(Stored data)
[Start of section]

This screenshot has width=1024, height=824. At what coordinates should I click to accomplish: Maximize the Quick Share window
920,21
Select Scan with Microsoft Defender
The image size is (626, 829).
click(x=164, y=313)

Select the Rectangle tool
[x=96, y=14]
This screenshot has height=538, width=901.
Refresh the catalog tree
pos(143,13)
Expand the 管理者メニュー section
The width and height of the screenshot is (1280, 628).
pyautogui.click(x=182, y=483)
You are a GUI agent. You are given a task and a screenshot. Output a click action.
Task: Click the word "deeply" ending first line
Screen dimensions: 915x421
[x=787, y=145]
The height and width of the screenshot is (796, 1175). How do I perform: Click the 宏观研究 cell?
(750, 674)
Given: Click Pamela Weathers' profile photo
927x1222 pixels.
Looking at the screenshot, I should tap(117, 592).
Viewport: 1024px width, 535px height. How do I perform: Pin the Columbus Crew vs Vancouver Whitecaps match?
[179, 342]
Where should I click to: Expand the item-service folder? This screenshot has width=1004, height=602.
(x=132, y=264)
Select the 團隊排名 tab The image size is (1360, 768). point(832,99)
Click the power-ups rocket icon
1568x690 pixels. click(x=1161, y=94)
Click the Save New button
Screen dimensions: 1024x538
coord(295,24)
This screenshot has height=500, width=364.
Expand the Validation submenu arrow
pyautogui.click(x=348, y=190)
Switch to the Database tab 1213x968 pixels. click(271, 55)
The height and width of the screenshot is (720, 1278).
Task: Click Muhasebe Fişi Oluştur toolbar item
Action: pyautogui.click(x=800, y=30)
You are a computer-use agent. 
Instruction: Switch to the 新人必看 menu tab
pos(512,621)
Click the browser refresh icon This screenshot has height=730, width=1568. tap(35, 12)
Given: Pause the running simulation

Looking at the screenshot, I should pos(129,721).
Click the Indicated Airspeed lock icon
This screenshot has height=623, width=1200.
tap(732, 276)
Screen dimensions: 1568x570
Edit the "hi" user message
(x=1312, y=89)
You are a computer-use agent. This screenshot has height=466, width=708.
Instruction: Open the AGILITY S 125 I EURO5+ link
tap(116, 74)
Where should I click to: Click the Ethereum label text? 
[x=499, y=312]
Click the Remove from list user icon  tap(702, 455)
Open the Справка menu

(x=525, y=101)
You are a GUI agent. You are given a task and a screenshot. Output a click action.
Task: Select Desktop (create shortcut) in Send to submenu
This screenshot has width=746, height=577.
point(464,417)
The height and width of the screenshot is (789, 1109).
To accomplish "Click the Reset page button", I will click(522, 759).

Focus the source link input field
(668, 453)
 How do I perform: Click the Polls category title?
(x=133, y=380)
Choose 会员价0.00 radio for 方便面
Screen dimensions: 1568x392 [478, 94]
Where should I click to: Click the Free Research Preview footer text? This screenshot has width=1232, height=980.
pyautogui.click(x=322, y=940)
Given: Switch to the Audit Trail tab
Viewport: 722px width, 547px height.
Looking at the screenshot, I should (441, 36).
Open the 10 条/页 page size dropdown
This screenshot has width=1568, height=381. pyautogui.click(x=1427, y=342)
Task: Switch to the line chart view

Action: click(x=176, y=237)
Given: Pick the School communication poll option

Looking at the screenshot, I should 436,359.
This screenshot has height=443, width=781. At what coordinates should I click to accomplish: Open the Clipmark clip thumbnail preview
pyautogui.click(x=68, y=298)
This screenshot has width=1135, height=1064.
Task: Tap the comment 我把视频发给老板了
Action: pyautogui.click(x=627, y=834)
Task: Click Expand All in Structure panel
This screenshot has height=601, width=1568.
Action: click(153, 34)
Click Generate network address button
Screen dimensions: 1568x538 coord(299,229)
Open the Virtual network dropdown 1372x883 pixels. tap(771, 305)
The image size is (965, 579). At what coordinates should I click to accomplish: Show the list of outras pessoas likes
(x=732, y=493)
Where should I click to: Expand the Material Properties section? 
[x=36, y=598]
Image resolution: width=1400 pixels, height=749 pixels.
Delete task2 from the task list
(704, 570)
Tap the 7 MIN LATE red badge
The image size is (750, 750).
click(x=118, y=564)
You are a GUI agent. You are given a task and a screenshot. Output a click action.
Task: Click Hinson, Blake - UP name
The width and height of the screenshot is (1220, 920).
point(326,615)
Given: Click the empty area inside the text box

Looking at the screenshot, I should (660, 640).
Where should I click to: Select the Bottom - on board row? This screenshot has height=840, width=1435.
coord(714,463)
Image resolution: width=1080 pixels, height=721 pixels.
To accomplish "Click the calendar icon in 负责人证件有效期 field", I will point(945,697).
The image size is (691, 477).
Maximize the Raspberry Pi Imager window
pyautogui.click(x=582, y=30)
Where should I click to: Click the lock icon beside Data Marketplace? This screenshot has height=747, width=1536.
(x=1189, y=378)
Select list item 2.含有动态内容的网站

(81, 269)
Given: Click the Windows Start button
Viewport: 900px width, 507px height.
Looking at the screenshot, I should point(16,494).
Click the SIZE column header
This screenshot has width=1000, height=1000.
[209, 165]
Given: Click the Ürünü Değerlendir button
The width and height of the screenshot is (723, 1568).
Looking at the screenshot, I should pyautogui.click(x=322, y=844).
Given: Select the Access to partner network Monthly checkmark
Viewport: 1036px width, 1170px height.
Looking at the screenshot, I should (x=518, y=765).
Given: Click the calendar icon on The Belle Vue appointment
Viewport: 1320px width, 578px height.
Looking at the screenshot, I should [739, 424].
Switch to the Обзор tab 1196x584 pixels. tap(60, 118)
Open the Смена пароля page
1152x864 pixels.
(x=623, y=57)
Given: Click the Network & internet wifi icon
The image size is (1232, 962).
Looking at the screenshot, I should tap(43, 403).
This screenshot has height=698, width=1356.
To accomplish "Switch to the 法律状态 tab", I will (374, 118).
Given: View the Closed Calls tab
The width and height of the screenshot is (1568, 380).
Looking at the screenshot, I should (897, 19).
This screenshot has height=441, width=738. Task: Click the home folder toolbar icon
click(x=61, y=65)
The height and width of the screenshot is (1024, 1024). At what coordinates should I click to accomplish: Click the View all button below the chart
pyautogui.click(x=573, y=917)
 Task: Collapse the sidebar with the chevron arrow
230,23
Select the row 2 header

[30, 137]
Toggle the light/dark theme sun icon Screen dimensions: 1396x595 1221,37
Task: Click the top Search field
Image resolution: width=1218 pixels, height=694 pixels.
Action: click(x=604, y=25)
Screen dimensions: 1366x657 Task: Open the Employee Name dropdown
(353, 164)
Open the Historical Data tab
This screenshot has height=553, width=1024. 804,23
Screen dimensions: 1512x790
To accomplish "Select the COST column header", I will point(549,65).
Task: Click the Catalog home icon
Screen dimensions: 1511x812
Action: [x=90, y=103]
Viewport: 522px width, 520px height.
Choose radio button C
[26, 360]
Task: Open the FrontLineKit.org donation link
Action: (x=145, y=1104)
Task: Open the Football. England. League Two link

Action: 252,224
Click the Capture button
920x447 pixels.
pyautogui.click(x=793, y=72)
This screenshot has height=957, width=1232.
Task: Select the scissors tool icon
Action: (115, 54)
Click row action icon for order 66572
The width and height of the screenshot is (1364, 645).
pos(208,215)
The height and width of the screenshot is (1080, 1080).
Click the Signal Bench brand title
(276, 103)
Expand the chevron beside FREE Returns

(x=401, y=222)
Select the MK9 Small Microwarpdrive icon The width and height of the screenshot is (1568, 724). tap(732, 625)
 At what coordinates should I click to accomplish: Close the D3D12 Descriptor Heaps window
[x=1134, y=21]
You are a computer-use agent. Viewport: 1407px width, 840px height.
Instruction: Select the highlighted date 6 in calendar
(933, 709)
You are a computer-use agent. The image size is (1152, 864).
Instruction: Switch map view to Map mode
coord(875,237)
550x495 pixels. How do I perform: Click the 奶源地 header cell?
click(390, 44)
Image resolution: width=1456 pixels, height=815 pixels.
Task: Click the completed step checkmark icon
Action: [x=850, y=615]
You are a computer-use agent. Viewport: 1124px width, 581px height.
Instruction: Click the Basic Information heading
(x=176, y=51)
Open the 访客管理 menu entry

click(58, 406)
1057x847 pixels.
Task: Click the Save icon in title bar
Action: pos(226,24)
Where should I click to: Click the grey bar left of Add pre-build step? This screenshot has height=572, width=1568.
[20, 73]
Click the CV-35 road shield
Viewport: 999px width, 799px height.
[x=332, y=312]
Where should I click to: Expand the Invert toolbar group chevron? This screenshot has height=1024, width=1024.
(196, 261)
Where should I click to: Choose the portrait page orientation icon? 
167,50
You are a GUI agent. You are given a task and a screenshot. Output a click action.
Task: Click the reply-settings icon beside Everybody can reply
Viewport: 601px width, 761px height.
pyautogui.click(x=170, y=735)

[End of section]

**Problem description:**
All lines of the data that hold "column" need to be copied.

**Task answer:**
Click the SIZE column header
To accomplish "Select the COST column header", I will point(549,65).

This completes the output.